On that side, three of the issues that Tiney is helping to address are discovery, trust and affordability.

When you are a working parent, securing good childcare can be one of the more stressful aspects of raising your kids when they are young. Choosing from many options (nursery? nanny? au pair? family? quit job and hang with kid yourself because the options are too expensive or scary?), and then finding people who you trust will understand and nurture your kids, is not easy. And throwing money at the challenge doesn’t necessarily help, and if money is an issue, that comes with its own set of problems.

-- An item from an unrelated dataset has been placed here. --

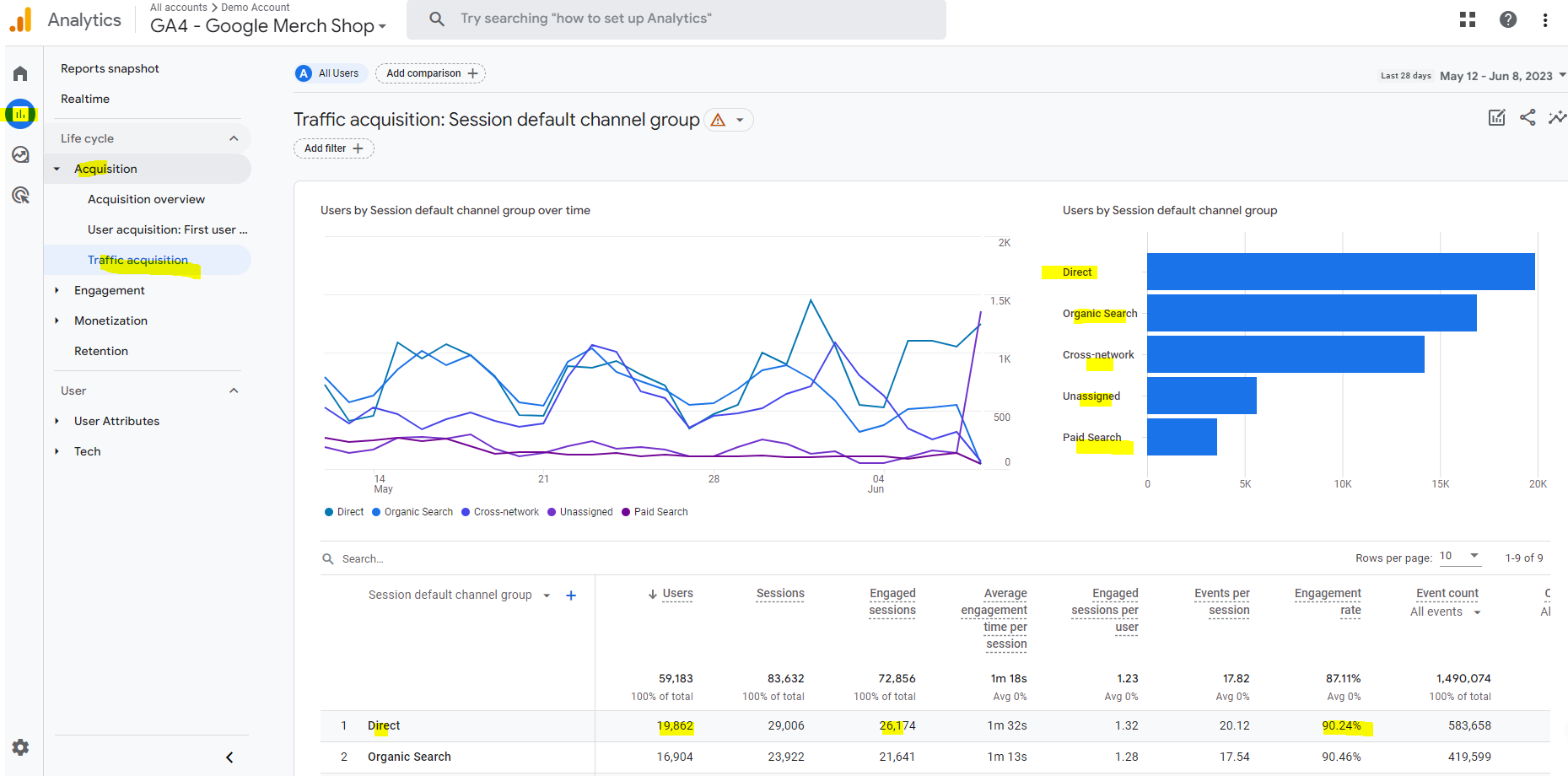Click the Reports bar chart icon
The width and height of the screenshot is (1568, 776).
click(20, 114)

In the UK, the childminder option is one that cuts across those famous British class lines, I’ve found. Those with financial means might opt for it to give their kids a more social experience than a one-per-family nanny or au pair but without the more institutional feeling and class numbers of a full-on nursery. Those with less means will consider childminders because they might be on par with the price of a nursery (and will be coverable by the same vouchers they might use if they’re on income support) but, again, provide more of a home-based environment that will feel more comfortable to a child under the age of 5, or for pre-secondary school aged kids in the after-school hours.

Tiney is currently adding around 25 new childminders per week, Wigdortz said, which is small but growing. The idea is that with this funding, it will be able to onboard more and grow faster.

“After improving primary and secondary education for millions of children through Teach First, Brett is now tackling some of the biggest challenges parents, children and the society face in the very early years,” said Seal at Index Ventures. “For parents of young children, sorting out childcare is often a struggle with limited often-costly and inadequate options. For educators, there is not always an easy path to a career in early years education, which has led to rapidly declining numbers of childminders across the UK. We’re excited to partner with Brett to address this growing crisis and create a system that puts more focus on children during the most critical years of development.”